I will investigate unpreconditioned Krylov methods in more detail later, but just to illustrate the poor performance I used Conjugate Gradients on a nightmare matrix with m=100000
rows on an Nvidia T4 GPU and it never really converged (note I used relative error here instead of relative residual)
it: 175593 relative error = 0.005438385018617882
real 3m52.127s
user 3m44.893s
sys 0m8.932s
Since unpreconditioned Krylov methods fail, we might consider preconditioners or sparse direct solvers, but these approaches also fall short
Expander graphs ensure that any two points in the underlying graph are connected by a short path. The graph can be quite sparse, yet in many important ways it behaves like a dense matrix. In particular, sparse direct methods produce significant fill-in regardless of the fill-reducing ordering, as illustrated below with a banded matrix as reference
These figures show that sparse direct methods effectively require storing a fully dense version of \(A\) even though \(A\) is extremely sparse. For matrices with 100000
rows this is impossible on a GPU with limited memory. We therefore turn to iterative methods and preconditioning, but those options mostly fail as well.
“Sparsifying” preconditioners here means approaches that do not use the full matrix—for example incomplete LU, algebraic multigrid, or additive Schwarz/Block Jacobi. For Nightmare matrices these approaches fail to approximate the underlying system in important ways. One could design expander matrices where they succeed; for instance, Block Jacobi could work if off-diagonal blocks have low rank, even when the underlying graph is an expander. Nightmare matrices are specifically crafted to avoid such properties. I omit numerical results here to keep the post manageable, though I may explore them later.
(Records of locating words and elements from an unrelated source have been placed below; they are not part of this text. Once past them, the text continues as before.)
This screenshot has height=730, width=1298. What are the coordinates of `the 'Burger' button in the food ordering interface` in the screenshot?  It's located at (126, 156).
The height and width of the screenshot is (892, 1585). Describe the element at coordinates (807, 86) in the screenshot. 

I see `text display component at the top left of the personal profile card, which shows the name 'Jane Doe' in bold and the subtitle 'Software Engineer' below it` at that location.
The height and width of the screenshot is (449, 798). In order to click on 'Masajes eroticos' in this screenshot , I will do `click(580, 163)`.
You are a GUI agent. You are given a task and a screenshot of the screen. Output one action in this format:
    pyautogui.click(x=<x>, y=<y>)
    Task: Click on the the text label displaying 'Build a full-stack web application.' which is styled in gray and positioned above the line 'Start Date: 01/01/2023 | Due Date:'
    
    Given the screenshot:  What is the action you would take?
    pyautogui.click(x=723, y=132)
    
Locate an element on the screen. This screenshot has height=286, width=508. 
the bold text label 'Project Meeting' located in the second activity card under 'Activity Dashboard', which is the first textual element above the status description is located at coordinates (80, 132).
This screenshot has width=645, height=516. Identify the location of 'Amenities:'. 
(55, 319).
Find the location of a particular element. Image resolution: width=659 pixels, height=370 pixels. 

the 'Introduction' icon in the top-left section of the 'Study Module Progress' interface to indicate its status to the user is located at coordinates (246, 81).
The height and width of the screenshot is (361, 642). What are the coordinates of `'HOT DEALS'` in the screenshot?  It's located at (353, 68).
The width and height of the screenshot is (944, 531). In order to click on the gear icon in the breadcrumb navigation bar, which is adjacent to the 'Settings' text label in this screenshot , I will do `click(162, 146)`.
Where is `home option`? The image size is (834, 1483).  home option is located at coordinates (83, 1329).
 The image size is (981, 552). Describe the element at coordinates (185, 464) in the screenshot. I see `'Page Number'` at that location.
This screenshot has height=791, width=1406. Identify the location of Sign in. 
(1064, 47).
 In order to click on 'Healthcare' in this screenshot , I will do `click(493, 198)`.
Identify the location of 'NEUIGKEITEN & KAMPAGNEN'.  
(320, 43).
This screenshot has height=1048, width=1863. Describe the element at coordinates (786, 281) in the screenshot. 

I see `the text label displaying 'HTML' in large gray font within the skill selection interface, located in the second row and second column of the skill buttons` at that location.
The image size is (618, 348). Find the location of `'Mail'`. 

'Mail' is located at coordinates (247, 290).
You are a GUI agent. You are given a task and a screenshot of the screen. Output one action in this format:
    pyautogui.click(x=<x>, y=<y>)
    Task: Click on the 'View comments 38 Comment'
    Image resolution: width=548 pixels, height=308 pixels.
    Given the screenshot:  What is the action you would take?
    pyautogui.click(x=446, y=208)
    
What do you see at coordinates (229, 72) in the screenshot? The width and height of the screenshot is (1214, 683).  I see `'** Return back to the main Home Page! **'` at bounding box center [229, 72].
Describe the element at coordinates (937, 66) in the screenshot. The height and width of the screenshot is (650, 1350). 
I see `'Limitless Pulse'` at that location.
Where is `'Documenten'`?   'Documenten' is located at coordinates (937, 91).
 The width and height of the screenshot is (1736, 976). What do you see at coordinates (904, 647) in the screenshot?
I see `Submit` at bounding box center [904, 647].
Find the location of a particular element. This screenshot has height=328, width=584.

But in a nutshell here is what ends up happening in each case:
These techniques may offer some benefit, but not enough to outweigh the additional memory and computational burden they impose
Given the failure of sparse direct solvers, we turn to iterative methods. Most preconditioners offer little help, leaving unpreconditioned Krylov methods such as Conjugate Gradients. Here we encounter another awful property of Nightmare matrices: evaluating \(Ax\) for any \(x\) resembles pure random access, the worst possible memory-access pattern on the GPU.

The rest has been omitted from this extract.